:: MATERIAL FOR THIS EXERCISE ::

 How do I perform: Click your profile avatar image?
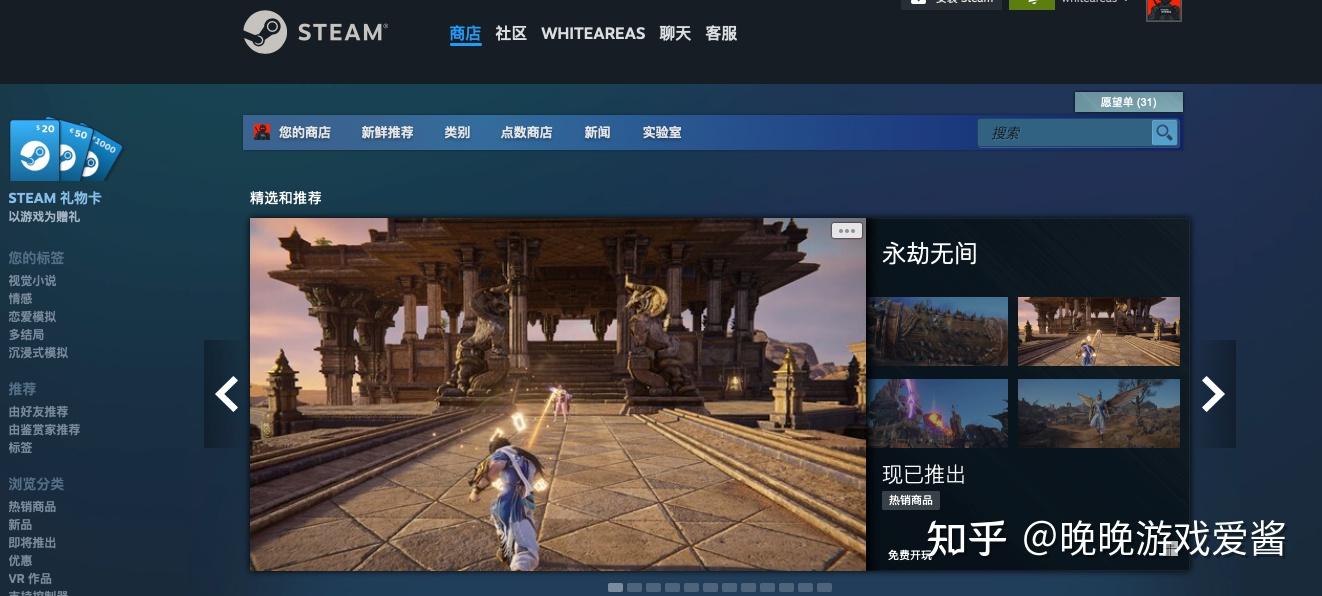(1163, 9)
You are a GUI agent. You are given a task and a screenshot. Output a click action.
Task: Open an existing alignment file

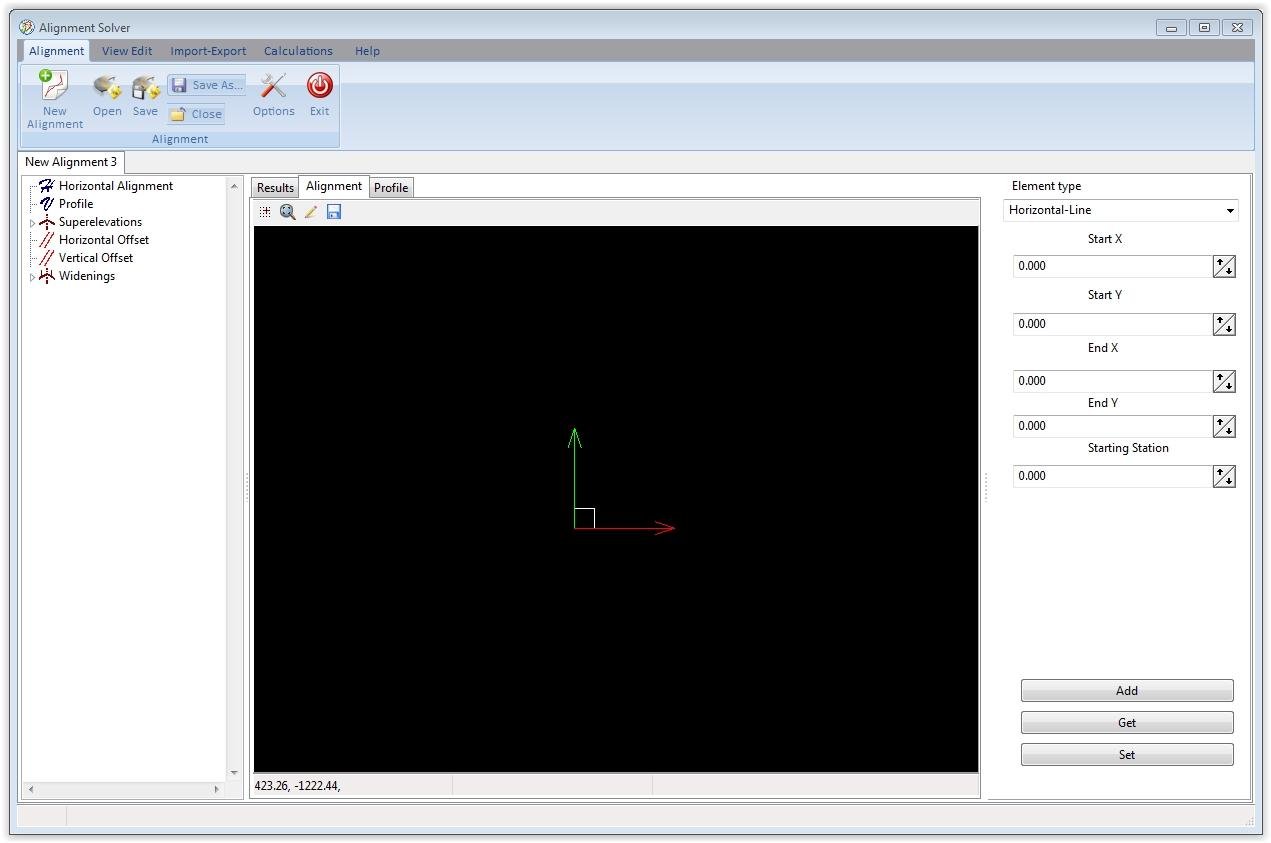coord(107,96)
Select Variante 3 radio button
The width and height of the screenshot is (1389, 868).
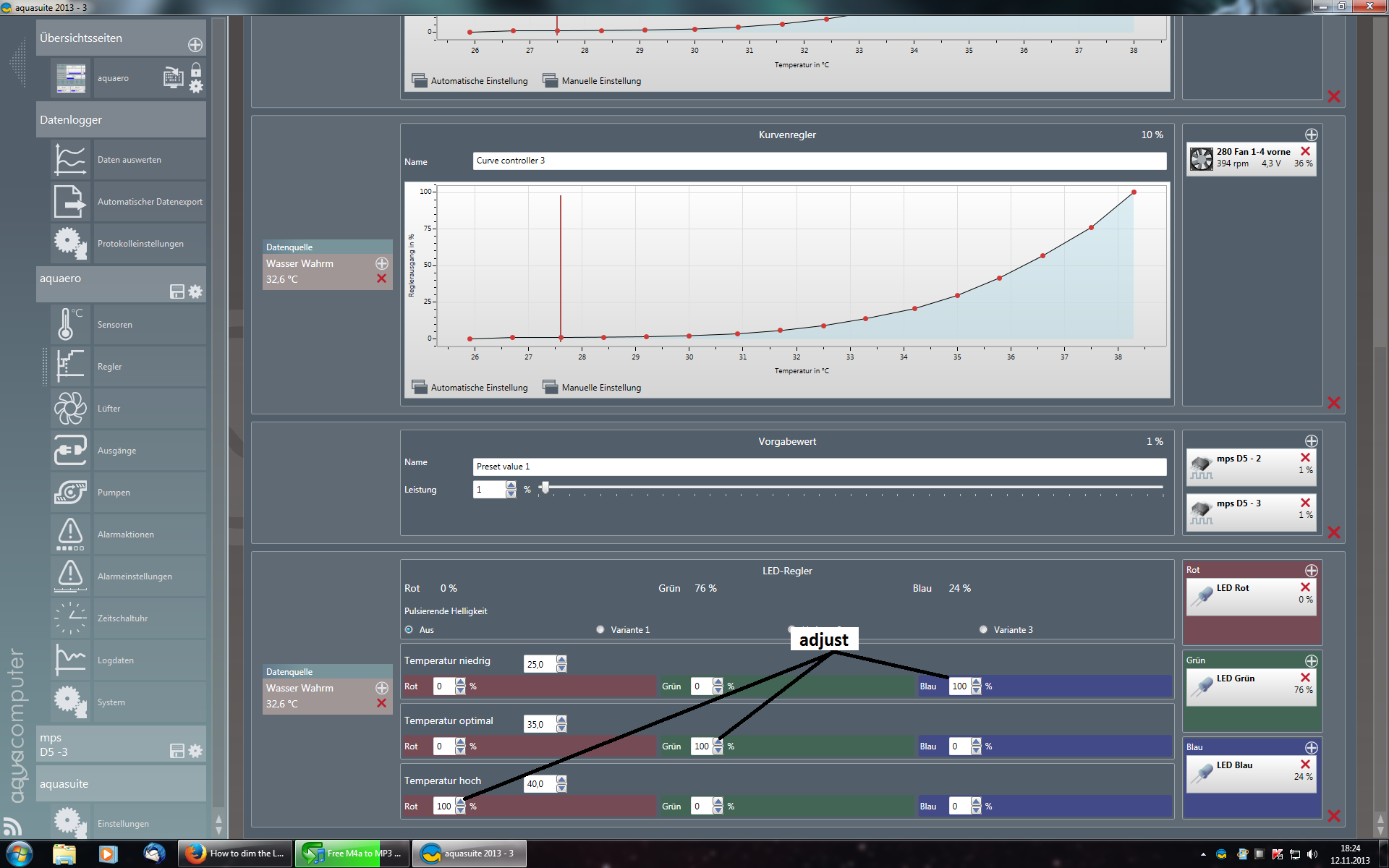[x=983, y=630]
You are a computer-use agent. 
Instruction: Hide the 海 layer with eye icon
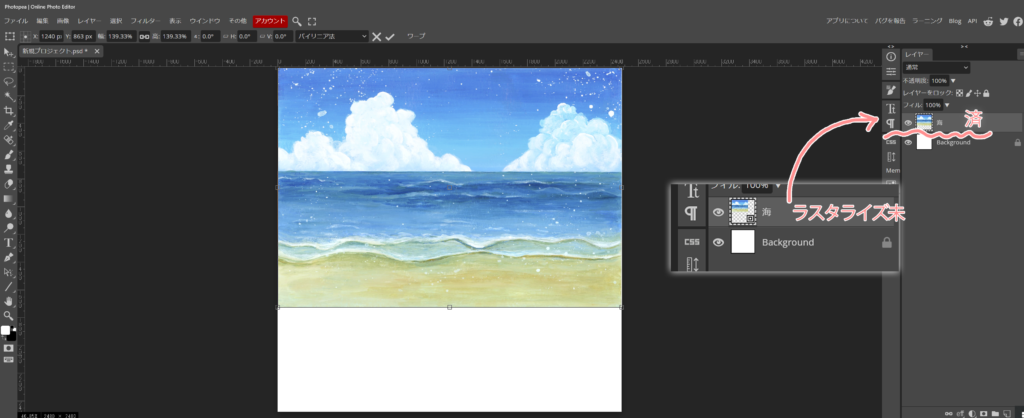909,123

:::

> YOUR GOAL
Reproduce every line of text in the data above word for word, leaving out the pictures.

> ANSWER TO THIS TASK
 How do I perform: Click your profile avatar image?
(1163, 9)
You are a GUI agent. You are given a task and a screenshot. Output a click action.
Task: Open an existing alignment file

coord(107,96)
Select Variante 3 radio button
The width and height of the screenshot is (1389, 868).
[x=983, y=630]
You are a computer-use agent. 
Instruction: Hide the 海 layer with eye icon
909,123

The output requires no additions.